HSV carrying WT REST establishes latency but reactivates only if the synthesis of REST is suppressed.

HSVs transit from vigorous replication at the portal of entry into the body to a latent state in sensory neurons in which only noncoding (e.g., latency-associated transcript) and micro-RNAs are expressed. In productive infection, viral genes must be sequentially derepressed at two checkpoints. A leading role in the repression of viral genes is carried out by histone deacetylase (HDAC)/corepressor element-1 silencing transcription factor (CoREST)/lysinespecific demethylase1(LSD1)/RE1-silencing transcription factor (REST) repressor complex (HCLR). Previously, we reported that to define the role of the components of the HCLR complex in the establishment of latency, we constructed recombinant virus (R112) carrying a dominant-negative REST that bound response elements in DNA but could not recruit repressive proteins. This recombinant virus was unable to establish latency. In the current studies, we constructed a virus (R111) carrying WT REST with a WT genome.

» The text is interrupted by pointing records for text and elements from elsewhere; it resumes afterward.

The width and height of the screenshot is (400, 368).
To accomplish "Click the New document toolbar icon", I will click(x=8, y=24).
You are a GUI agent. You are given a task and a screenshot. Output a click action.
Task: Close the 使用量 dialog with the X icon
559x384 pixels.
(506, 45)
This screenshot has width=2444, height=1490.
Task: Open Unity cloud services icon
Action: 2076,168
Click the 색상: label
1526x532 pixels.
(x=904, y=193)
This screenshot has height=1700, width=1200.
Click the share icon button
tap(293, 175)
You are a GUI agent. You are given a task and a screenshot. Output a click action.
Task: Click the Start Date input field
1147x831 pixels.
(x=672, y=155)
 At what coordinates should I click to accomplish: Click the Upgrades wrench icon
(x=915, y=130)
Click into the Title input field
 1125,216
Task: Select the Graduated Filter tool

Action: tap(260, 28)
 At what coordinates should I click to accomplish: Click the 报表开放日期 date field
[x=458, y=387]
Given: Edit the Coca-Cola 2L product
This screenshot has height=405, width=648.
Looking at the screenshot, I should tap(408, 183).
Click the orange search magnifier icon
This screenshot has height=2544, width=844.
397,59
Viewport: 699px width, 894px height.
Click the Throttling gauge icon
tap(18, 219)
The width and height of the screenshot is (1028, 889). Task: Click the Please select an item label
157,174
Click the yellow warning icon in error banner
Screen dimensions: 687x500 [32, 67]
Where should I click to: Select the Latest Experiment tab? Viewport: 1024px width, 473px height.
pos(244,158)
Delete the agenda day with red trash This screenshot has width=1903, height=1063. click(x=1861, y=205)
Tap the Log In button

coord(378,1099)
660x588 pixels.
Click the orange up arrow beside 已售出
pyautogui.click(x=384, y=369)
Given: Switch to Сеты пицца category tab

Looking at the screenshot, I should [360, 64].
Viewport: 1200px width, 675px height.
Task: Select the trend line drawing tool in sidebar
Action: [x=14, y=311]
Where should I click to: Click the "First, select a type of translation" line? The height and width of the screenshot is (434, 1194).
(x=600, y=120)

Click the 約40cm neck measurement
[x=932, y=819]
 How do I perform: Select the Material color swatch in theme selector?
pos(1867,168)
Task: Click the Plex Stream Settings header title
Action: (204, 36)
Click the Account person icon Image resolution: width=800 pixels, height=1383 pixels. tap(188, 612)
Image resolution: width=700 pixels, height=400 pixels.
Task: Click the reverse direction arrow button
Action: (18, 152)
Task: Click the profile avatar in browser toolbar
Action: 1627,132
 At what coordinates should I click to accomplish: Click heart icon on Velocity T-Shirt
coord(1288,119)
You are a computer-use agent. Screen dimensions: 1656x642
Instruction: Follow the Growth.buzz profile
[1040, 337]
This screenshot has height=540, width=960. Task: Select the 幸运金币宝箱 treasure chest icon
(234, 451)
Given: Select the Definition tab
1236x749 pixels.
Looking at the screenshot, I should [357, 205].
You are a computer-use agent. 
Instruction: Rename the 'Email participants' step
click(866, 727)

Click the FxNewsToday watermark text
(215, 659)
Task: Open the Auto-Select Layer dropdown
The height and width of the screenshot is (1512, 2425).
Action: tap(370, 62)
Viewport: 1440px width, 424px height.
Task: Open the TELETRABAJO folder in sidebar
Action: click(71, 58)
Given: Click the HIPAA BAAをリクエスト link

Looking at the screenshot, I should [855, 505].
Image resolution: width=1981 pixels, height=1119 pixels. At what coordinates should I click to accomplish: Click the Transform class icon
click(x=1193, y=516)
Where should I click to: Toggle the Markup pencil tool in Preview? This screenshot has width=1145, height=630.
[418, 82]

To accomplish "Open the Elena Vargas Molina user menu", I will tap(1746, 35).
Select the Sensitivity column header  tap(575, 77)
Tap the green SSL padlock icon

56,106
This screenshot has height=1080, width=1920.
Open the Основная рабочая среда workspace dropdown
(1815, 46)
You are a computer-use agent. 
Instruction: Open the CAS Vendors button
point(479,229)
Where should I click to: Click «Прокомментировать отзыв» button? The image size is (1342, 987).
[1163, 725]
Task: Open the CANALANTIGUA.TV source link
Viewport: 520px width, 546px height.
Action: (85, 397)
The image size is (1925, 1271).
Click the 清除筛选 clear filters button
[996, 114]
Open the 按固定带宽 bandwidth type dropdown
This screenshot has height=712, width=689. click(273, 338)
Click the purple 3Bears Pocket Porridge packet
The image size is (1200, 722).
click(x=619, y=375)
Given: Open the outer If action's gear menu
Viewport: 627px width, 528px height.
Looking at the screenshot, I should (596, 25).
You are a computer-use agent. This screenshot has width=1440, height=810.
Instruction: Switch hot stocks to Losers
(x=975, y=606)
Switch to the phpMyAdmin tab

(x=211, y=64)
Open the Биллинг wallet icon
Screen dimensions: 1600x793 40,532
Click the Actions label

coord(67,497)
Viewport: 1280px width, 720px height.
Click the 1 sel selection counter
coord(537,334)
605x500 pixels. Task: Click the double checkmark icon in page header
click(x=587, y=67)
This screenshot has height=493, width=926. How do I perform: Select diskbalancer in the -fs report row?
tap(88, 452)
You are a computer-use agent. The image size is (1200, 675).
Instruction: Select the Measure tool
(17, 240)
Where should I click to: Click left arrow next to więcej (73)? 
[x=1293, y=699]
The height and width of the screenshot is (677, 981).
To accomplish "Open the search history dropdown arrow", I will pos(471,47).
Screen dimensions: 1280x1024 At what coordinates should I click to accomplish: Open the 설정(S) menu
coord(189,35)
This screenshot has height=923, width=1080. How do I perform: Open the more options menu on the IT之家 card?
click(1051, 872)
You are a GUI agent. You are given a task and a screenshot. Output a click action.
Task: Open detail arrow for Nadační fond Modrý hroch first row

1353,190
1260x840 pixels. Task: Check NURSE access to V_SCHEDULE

We report the following findings: (a) R111 readily established latent infection in trigeminal ganglia; however, although the amounts of viral DNAs in latently infected neurons were similar to those of WT virus, the levels of latency-associated transcript and micro-RNAs were 50- to 100-fold lower; (b) R111 did not spontaneously reactivate in ganglionic organ cultures; however, viral genes were expressed if the synthesis of REST was blocked by cycloheximide; and (c) histone deacetylase inhibitors reactivated the WT parent but not the R111 recombinant virus. The results suggest that REST plays a transient role in the establishment of latency but not in reactivation and suggest the existence of at least two phases at both establishment and reactivation.